Sam Hughes – NieR:Automata
Nier: Automata won a lot of people’s hearts this year, and I am no exception. With its hauntingly beautiful score by Keiichi Okabe and post-apocalyptic, dystopian environment, it has a lot of unique and incredible audio moments. Keiichi Okabe’s score is just excellent. The ethereal, flowing melodies that sound familiar, yet eerie and strange, compliment the aesthetic of a world consisting of only androids and machines, without human life.

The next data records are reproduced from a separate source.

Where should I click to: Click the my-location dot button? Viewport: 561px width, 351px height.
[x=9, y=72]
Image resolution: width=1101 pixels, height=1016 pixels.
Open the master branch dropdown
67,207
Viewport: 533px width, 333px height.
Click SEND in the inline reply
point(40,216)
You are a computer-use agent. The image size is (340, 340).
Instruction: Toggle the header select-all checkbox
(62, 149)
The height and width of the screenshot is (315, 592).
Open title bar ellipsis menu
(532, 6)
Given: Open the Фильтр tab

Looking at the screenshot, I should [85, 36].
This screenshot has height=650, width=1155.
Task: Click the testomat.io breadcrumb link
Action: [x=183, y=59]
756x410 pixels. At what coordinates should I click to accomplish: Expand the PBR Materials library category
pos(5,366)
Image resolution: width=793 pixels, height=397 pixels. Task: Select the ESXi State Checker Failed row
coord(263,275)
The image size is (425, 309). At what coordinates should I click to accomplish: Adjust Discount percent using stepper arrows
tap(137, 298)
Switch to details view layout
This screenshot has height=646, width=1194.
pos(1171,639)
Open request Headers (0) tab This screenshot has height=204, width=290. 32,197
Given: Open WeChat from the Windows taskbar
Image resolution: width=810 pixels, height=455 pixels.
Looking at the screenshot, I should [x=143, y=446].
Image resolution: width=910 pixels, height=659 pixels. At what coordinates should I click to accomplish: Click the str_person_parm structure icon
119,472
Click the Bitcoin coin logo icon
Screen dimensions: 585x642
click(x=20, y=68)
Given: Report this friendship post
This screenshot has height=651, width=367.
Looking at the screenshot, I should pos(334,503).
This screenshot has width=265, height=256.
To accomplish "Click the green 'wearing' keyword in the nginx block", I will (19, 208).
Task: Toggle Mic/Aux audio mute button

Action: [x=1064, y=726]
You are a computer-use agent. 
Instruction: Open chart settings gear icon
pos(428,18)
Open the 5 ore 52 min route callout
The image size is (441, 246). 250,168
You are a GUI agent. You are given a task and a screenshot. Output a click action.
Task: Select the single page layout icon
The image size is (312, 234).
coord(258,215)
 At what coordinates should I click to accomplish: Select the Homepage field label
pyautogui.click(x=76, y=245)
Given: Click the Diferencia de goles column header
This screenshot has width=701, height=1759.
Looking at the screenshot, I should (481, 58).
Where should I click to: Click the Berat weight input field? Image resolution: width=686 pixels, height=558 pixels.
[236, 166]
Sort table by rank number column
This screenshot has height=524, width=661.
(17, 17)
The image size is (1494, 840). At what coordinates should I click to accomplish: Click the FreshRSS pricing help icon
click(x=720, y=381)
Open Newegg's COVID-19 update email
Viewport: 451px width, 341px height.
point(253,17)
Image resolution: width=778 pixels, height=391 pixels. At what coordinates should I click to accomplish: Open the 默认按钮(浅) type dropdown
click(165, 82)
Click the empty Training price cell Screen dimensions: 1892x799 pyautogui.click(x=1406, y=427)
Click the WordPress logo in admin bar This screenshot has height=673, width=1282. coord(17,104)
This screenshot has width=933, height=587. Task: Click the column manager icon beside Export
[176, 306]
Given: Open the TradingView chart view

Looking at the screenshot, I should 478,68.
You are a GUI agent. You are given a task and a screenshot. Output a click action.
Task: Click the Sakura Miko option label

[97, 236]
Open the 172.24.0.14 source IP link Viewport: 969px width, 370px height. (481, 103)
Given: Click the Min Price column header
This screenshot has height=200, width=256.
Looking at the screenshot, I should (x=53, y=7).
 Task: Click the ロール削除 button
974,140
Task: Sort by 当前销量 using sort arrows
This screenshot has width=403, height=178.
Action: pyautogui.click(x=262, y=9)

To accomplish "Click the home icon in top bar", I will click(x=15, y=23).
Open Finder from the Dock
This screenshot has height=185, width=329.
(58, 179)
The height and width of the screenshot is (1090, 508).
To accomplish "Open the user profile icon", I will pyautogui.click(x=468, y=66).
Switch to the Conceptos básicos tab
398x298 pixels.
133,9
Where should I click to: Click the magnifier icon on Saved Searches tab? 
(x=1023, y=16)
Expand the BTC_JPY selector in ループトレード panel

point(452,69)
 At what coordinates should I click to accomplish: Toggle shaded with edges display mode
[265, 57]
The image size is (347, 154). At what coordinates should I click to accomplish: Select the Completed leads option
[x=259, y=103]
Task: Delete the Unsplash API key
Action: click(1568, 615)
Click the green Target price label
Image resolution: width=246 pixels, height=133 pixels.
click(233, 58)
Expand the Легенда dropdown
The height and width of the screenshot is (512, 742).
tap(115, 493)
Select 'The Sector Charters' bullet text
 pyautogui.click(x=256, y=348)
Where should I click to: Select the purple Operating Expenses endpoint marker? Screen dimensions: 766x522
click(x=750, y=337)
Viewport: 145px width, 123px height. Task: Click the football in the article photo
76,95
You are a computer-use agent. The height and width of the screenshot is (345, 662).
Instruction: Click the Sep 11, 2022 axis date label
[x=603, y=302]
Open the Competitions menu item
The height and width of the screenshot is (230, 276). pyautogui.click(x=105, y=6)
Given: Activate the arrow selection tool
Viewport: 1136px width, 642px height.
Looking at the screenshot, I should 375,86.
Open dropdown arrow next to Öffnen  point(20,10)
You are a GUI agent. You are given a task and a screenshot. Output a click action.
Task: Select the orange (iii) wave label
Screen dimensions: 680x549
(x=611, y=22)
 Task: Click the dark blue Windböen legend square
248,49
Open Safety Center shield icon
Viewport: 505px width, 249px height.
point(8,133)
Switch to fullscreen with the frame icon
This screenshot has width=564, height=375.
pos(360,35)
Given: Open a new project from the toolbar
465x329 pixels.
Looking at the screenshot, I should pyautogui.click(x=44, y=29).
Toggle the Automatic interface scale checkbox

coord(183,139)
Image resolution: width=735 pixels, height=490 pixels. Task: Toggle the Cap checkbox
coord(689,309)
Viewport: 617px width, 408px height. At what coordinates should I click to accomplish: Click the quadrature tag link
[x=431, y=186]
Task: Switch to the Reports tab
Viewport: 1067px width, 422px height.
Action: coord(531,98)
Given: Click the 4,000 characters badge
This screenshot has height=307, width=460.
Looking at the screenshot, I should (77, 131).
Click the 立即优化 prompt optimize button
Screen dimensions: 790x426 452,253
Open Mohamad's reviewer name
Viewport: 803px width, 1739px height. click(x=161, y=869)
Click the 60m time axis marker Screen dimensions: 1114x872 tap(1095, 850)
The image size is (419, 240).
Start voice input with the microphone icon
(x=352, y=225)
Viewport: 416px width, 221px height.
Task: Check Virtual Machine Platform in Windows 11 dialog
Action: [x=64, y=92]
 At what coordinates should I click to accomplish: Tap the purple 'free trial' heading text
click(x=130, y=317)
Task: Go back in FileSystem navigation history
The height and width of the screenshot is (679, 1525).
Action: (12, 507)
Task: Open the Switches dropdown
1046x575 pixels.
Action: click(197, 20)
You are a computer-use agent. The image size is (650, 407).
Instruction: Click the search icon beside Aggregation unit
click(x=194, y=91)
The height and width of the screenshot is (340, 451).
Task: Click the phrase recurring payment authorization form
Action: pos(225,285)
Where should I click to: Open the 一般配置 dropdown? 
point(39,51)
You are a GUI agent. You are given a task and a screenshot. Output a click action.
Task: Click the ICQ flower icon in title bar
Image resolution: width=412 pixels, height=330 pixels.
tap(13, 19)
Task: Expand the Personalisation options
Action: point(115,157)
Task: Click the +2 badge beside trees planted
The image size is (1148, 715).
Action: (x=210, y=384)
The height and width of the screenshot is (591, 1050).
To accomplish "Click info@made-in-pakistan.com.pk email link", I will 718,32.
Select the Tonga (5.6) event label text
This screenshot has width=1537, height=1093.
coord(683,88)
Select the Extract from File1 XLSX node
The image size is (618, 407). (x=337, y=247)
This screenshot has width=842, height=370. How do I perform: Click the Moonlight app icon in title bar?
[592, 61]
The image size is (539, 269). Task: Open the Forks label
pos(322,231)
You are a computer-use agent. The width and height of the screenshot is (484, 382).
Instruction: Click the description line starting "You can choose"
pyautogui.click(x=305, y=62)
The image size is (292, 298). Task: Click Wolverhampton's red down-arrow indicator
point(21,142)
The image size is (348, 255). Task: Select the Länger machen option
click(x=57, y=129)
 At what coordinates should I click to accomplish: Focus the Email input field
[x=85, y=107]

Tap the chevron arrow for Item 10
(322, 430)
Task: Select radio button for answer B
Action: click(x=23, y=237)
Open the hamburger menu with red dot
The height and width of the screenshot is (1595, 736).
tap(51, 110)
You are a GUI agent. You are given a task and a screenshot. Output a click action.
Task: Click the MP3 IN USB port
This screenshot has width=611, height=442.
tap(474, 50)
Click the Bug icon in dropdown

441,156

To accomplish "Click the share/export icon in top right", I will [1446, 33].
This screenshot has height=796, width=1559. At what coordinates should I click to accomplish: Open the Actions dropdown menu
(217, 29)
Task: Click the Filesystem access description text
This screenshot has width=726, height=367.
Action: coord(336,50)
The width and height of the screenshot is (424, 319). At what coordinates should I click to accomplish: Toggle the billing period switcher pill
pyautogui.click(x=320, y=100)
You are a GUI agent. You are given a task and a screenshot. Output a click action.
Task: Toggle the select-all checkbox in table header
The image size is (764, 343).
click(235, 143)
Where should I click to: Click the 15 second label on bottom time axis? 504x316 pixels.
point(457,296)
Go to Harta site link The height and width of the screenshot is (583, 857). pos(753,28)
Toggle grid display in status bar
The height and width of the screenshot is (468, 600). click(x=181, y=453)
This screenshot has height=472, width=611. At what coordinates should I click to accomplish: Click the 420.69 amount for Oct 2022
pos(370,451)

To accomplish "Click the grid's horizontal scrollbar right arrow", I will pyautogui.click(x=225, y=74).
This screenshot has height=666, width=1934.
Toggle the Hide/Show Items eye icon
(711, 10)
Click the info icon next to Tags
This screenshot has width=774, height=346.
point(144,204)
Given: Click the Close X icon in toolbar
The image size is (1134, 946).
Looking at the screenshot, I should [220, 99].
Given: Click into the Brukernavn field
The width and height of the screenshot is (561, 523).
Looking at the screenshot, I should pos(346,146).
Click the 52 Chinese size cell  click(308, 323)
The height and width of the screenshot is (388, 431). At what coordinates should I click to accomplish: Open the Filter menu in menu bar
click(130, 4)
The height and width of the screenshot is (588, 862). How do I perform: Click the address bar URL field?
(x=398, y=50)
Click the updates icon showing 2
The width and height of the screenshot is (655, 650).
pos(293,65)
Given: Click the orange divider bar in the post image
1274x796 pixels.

The use of robotic vocal processing, industrial sounds and repetition, really hit home the mechanical elements of this world. Combined with an interesting orchestral and choir blend alongside such digital and inhuman sounds really makes for a fascinating listen. Most of it I can’t even explain why it’s so amazing, but have a listen to the soundtrack, you will not regret it. Some of my favourite tracks include This Cannot Continue, Amusement Park, and Machine Village.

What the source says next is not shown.